感動はこっちが勝手にするものであって、それを極めて短絡的・直接的な基準で選んで安っぽいものに貶めた上で提供してくれなくていい。汚している事に気付いていないのだろうか。
僕 はそうではなくて、植木等風に「♪泣けて、く〜るぅ〜」話をしている。
閑話休題。◎
そ の「ジャングルランド」で特に涙腺を刺激するのがクラレンス・クレモンズによる中盤のサックス・ソロである。直後、僕は上大岡の中古盤店で『明日なき暴走』を見付けた。聞いた/買った時期も僕の年齢も、運命的なタイミングの良さだったと言えるだろう。「趣味は音楽鑑賞」程度の距離感だった音楽に、この時からどっぷりと「落ちた」。「人生を踏み外した」とも言うが(笑)。
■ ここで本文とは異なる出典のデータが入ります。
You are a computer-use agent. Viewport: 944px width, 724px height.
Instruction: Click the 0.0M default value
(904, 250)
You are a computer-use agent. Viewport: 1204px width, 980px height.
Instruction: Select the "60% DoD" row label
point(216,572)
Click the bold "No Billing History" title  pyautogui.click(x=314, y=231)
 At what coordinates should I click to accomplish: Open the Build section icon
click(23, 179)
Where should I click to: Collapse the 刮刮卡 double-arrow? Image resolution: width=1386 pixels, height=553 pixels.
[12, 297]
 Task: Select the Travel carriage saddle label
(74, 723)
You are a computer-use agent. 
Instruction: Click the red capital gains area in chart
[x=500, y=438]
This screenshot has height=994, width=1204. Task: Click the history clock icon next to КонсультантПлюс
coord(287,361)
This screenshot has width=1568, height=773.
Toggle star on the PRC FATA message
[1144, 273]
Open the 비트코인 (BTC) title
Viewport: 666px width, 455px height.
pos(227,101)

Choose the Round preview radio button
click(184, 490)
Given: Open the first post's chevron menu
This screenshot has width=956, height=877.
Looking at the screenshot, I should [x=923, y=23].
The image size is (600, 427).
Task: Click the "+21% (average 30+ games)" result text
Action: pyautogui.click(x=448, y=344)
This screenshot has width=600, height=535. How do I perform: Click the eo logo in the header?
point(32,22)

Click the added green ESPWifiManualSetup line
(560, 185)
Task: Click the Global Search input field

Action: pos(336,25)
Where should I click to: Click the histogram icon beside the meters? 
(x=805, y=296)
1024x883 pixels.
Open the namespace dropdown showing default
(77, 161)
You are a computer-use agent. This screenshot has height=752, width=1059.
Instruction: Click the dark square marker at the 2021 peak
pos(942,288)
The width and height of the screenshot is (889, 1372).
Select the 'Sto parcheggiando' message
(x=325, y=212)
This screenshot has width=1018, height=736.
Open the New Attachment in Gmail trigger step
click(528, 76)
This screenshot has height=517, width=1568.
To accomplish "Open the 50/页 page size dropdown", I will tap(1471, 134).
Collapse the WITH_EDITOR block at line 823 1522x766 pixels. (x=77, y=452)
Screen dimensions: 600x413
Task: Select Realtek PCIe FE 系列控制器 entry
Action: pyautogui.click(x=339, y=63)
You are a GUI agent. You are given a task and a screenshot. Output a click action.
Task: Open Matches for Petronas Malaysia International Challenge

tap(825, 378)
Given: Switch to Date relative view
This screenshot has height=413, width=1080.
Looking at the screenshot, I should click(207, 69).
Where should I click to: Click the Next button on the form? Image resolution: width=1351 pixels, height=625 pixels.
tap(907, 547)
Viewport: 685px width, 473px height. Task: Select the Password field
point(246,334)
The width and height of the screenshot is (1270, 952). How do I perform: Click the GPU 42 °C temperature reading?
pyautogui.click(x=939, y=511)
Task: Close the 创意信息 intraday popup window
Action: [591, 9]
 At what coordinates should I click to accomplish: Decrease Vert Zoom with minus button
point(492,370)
クラレンスのサックスは、そうなってしまった主たる理由の一つに挙げられる。僕を「こうしてくれた」事への感謝と「こうさせた」事への恨みを込めて、心の底から「有難う」と言おう。
補遺
という訳で、初出時にカットした「中略」部を戻した。
書いているうちに長くなって了ったので「中抜き」にしたのだ。多分、七十年代のブルース・スプリングスティーンの組曲風のものも、作っているうちに長くなって了ったのだろう。それを「中抜き」する様になったのが『闇に吠える街』『ザ・リヴァー』以降。
さて、ヘヴィな読者は御察しと思うけれど、文中の先輩とは彼の事です。